Opening up the market
In a recent interview with ITWeb Africa, Mamarame Matela, CEO of the LCA, stressed the regulator’s determination to execute a fresh mandate to open up its telecommunications market, usher in competition and digitise the economy.
“The Lesotho government has prioritised moving the country towards a digital economy and a fully digital future. As a regulatory authority, I fully support this and believe that although Lesotho may be considered a small market, there is room for a variety of service providers who want to be part of Lesotho’s digital future,” said Matela.
She explained that since its establishment in 2000, the LCA operated a licensing regime that maintained a closed market for unified licenses, which allowed only two unified licensees within the market and limited the free entry of other competitors unless invited by the LCA.
“From a legislative perspective, we have promulgated amendments to Rule 3(2) of the Lesotho Communications Authority (Administrative) Rules, 2016, by removing the requirement for application by prior invitation, to application for all licenses on a first come first served basis.”
Matela added that one of its key challenges is oversight, with the current self-declaratory system proven to be ineffective.
“The LCA is heavily reliant on operators to provide accurate and authentic information about sector performance without independent assurance tools to monitor compliance. The current self-declaratory system has proven to be ineffective as we have experienced over the years with the current telecom operators.
“The self-declaratory system also negatively impacts consumers. We have seen discrepancies in the billing of some products, charging of calls by customers to toll-free numbers and overcharging resulting from treatments of per minute or per second billing, amongst others.”
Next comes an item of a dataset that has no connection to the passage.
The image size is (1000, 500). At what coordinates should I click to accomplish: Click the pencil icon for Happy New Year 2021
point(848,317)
According to Matela, without the technical capability or mechanism to monitor compliance as well as access to real-time data that provides accurate information, the LCA is limited in its ability to meet its competition management and consumer protection mandate.
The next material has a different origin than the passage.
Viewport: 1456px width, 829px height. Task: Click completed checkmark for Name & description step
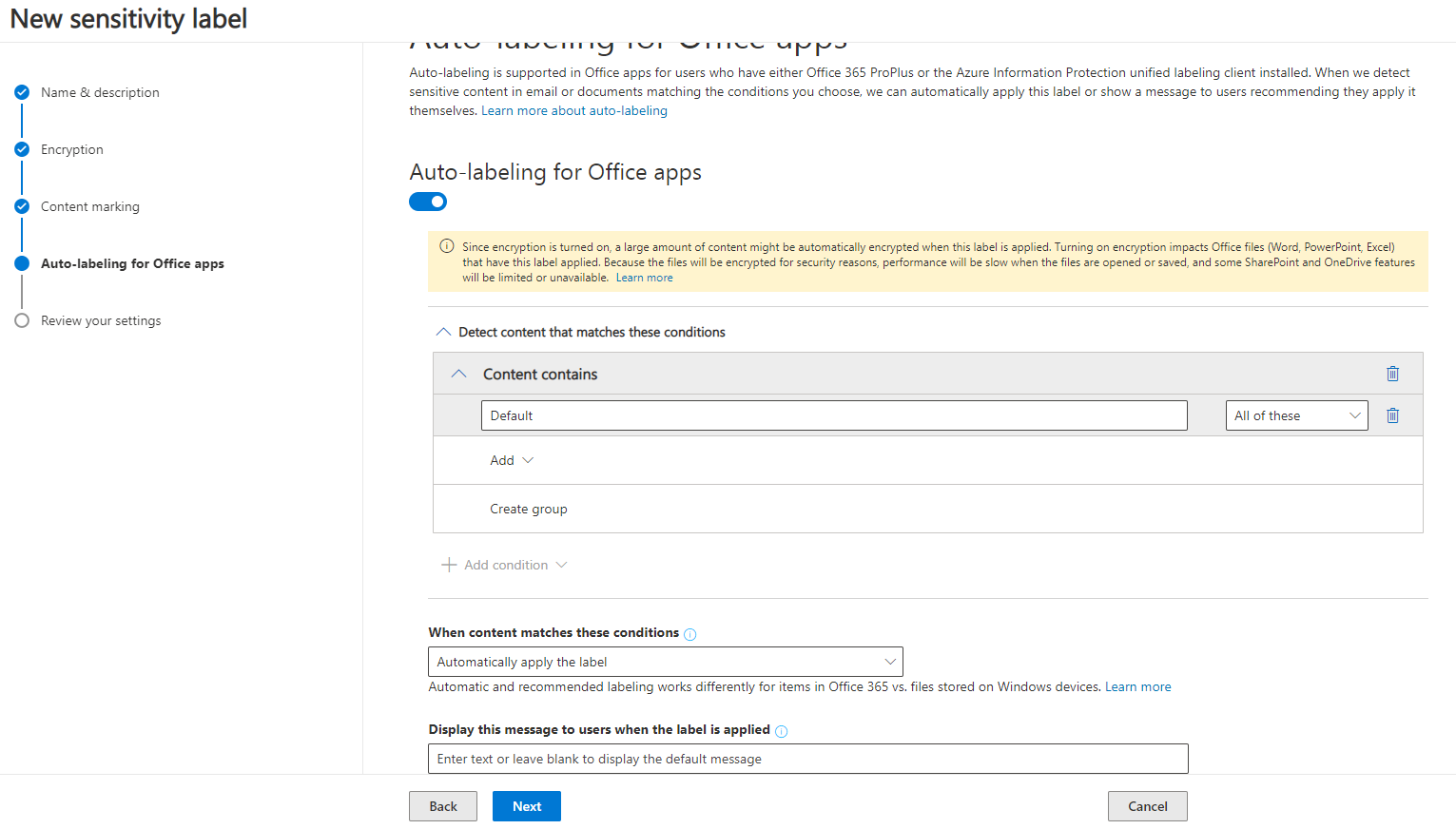[x=22, y=92]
“For these reasons, the LCA is in the process of implementing a system to monitor national and international telecommunications traffic. The system will help increase revenue assurance, combat network fraud and enforce billing integrity across all communication networks available in Lesotho. This technology provides the LCA with real-time accurate telecom metrics for tax collection purposes, it also gives the LCA the ability to detect fraud and issues relating to licencing compliance.”
At odds with regulators
Commenting on the ongoing situation, Sabelo Dlamini, senior research and consulting manager at IDC Sub-Saharan Africa, says: “We have seen a similar case with MTN in Nigeria, where South African operators struggle with the regulators. These issues in most cases boil down to individuals representing the organisation, but in this case, we are hoping the courts will be able to help settle this matter, and both Vodacom and LCA accept the outcomes.
“As both organisations are demonstrating their powers, it will negatively impact the country, as Vodacom will now need to think twice about its investments in the country. While on the other hand, the regulator is looking at options of having another operator to avoid the market being controlled by a single operator, but a country of the size of Lesotho needs at most two well-regulated operators."